The Ayers Family of Leeds County, Ontario

  Also spelled Eayres, Eyers  
 

Closson (or Classen) Ayers was born about 1791 and was the son of Ephraim Eyers.

He married Catherine Mallory.

Clossen and Catherine's children probably included:

Lyman Ayers (1814),
Lydia Ayers (1816, married Alfred Munro),
Zeno Ayers (1817, married Jane Eastman),
Mary Ann Ayers (1824), and
Ephraim Ayers (1828).

In 1811 Clossen was a single man in Yonge Township.

In 1811 Clossen petitioned the township of Yonge for a grant of 200 acres as the son of a loyalist.

During the War of 1812, Clossen served in the Leeds County Militia.

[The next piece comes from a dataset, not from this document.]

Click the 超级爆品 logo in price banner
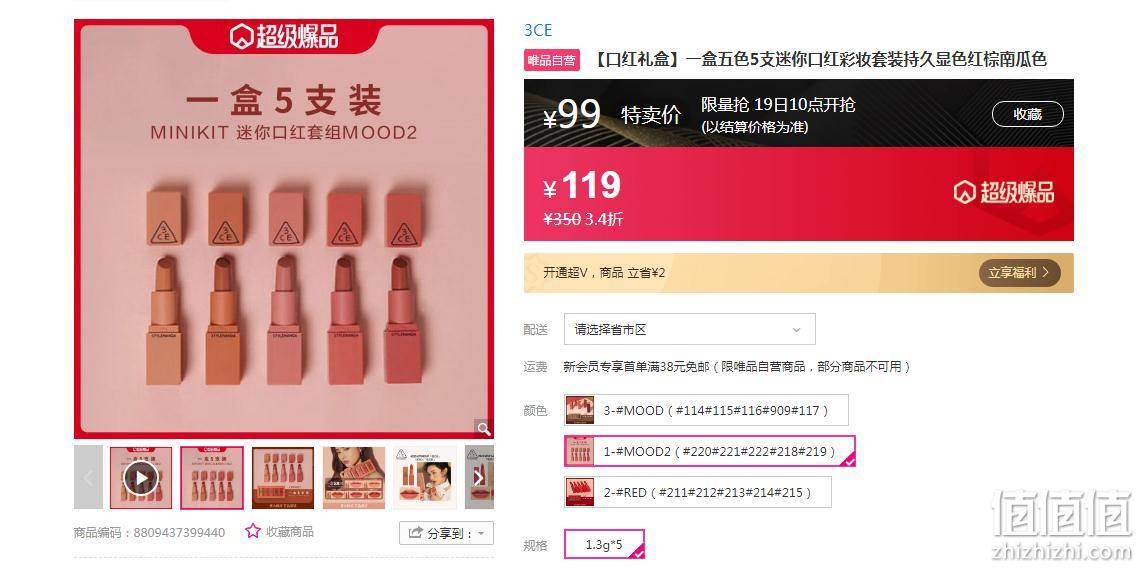The image size is (1141, 569). [x=1003, y=193]

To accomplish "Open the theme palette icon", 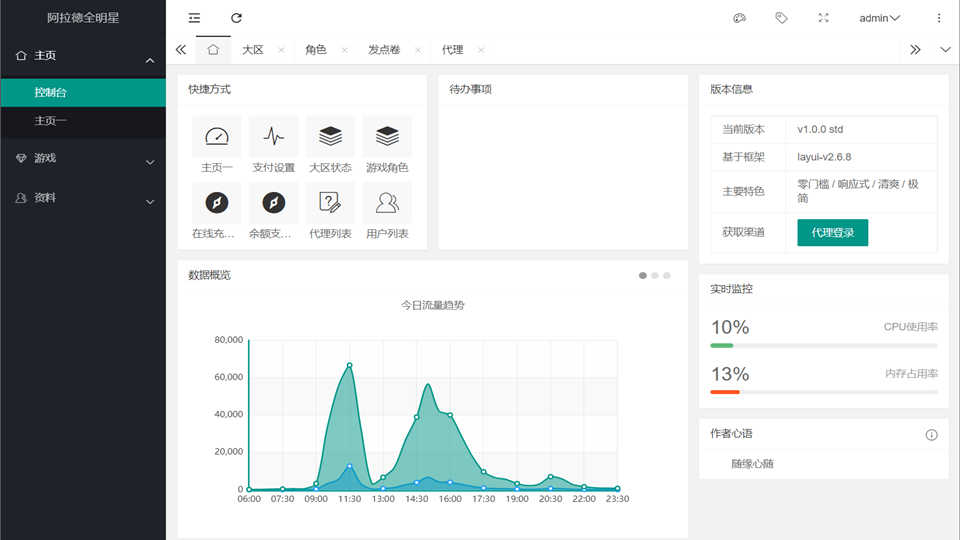I will 740,18.
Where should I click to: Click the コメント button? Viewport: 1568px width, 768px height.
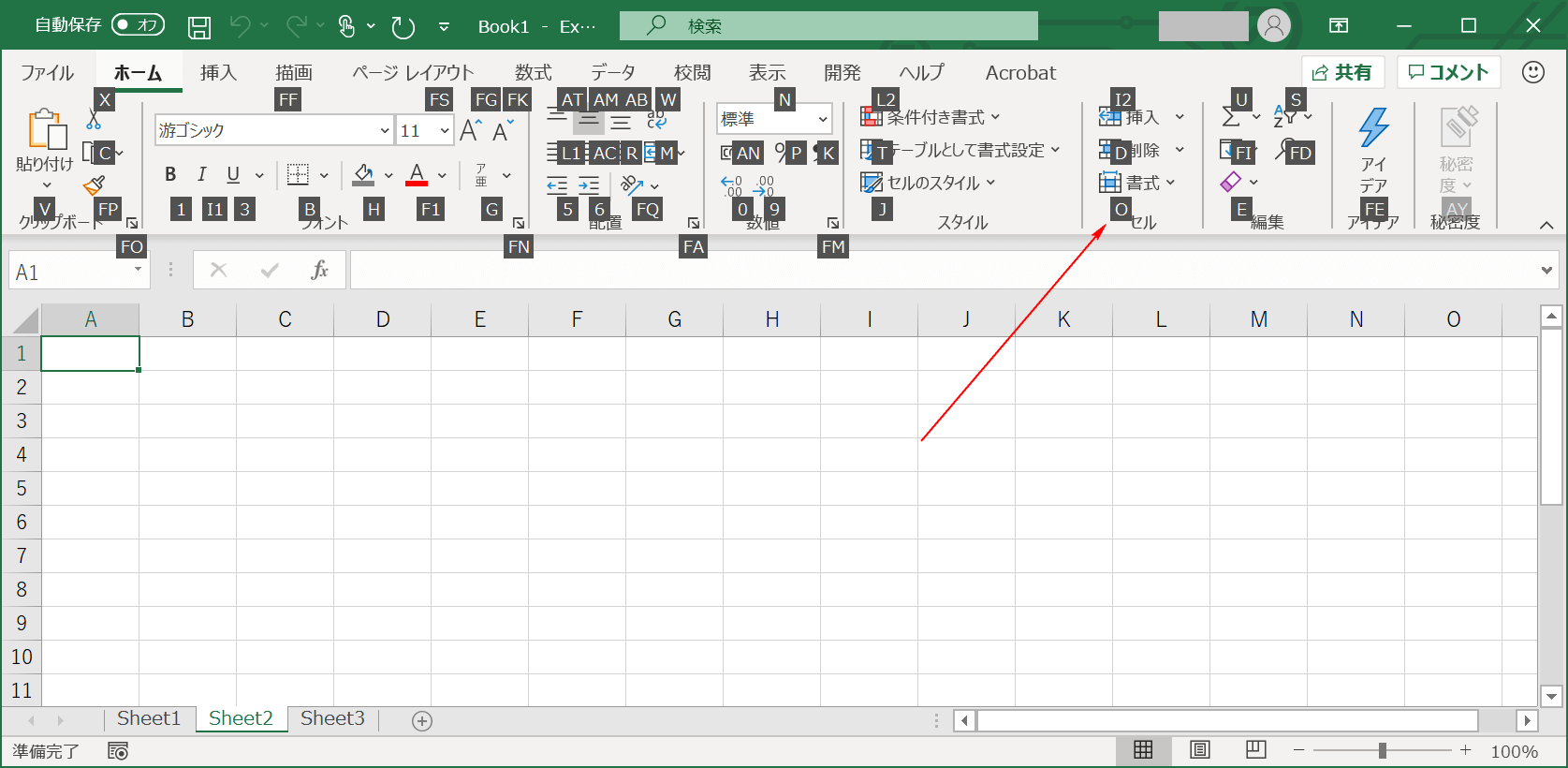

On March 17, 1812, Clossen petitioned for land he was entitled to because of his father's service.

On February 20, 1824, Memorial No. 162 from George Purvis and Lydia, his wife, and George Purvis, and Lavinia, his wife, for 30 acres of the west half of Lot 17 was made to Closson Ayers. Israel Mallory, husband of Phoebe Ayers, witnessed the document.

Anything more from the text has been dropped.